The suprascapular artery is a branch of the thyrocervical trunk on the neck.

==Structure==
At first, it passes downward and laterally across the scalenus anterior and phrenic nerve, being covered by the sternocleidomastoid muscle; it then crosses the subclavian artery and the brachial plexus, running behind and parallel with the clavicle and subclavius muscle and beneath the inferior belly of the omohyoid to the superior border of the scapula. It passes over the superior transverse scapular ligament in most of the cases while below it through the suprascapular notch in some cases.

The artery then enters the supraspinous fossa of the scapula. It travels close to the bone, running through the suprascapular canal underneath the supraspinatus muscle, to which it supplies branches.

It then descends behind the neck of the scapula, through the great scapular notch and under cover of the inferior transverse ligament, to reach the infraspinatous fossa, where it supplies infraspinatus and anastomoses with the scapular circumflex artery and the descending branch (aka dorsal scapular artery) of the transverse cervical artery.

==Function==
Besides distributing branches to the sternocleidomastoid (which, however, mainly is supplied by the occipital artery and the superior thyroid artery), subclavius (which mainly is supplied by the thoracoacromial artery), and neighboring muscles, it gives off a suprasternal branch, which crosses over the sternal end of the clavicle to the skin of the upper part of the chest; and an acromial branch, which pierces the trapezius and supplies the skin over the acromion, anastomosing with the thoracoacromial artery.
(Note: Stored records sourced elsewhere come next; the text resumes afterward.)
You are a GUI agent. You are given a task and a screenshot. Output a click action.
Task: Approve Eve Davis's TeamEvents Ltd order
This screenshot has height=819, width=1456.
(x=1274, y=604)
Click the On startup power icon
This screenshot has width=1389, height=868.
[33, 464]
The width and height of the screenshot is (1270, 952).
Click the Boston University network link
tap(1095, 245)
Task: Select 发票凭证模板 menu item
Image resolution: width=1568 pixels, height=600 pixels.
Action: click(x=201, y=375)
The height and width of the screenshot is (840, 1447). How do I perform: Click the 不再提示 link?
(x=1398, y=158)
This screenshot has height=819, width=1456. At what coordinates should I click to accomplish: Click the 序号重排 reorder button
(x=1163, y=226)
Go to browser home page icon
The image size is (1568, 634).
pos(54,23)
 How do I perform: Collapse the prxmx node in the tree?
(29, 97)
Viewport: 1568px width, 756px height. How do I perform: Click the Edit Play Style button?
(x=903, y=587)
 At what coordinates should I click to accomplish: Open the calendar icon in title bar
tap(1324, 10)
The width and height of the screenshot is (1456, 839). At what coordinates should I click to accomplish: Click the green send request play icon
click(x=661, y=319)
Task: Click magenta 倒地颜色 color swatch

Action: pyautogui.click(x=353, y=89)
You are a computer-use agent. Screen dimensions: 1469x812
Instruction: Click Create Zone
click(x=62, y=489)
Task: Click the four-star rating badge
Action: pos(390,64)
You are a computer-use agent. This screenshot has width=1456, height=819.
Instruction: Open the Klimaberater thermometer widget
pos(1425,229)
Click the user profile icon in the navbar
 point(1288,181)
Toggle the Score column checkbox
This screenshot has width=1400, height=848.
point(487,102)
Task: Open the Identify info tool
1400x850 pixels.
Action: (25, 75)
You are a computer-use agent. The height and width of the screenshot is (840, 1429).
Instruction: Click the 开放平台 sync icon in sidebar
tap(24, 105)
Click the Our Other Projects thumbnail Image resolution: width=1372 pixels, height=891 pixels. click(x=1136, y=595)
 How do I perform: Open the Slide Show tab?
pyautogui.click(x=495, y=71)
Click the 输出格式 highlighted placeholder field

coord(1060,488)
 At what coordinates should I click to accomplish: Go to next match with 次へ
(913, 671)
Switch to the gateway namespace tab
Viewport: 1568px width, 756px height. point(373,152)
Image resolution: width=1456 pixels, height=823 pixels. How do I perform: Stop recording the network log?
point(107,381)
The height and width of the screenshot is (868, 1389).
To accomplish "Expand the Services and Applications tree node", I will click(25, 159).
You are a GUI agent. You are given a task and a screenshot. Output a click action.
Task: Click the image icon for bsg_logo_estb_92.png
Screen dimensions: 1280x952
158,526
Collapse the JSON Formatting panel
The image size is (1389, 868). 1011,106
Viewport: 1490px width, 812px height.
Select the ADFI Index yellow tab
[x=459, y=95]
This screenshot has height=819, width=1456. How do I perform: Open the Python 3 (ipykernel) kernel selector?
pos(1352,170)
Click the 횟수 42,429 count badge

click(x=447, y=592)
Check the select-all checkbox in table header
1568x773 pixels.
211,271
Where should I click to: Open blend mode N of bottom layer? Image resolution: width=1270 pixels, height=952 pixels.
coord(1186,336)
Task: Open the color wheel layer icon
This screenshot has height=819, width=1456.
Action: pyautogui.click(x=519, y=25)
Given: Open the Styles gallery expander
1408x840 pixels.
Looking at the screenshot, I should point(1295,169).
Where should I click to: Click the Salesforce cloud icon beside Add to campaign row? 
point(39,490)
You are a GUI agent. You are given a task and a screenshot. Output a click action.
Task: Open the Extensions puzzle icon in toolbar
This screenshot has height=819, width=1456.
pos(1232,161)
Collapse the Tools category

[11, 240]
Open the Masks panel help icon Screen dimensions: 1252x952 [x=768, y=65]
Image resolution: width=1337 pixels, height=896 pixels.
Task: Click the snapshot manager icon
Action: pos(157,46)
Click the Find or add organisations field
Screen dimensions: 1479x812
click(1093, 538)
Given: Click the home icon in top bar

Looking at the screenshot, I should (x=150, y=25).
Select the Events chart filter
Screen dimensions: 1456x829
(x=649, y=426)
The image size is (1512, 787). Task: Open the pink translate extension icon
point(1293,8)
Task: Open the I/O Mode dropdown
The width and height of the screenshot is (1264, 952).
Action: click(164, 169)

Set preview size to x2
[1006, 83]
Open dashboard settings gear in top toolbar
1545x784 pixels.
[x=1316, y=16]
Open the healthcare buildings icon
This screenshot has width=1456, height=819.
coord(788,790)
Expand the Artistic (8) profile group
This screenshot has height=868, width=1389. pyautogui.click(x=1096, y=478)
Just after supplying the subclavius muscle, it anastomoses with the thoracoacromial artery in supplying skin areas.

As the artery passes over the superior transverse scapular ligament, it sends a branch into the subscapular fossa, where it ramifies beneath the subscapularis, and anastomoses with the subscapular artery and with the dorsal scapular artery.

It also sends articular branches to the acromioclavicular joint and the shoulder joint, and a nutrient artery to the clavicle.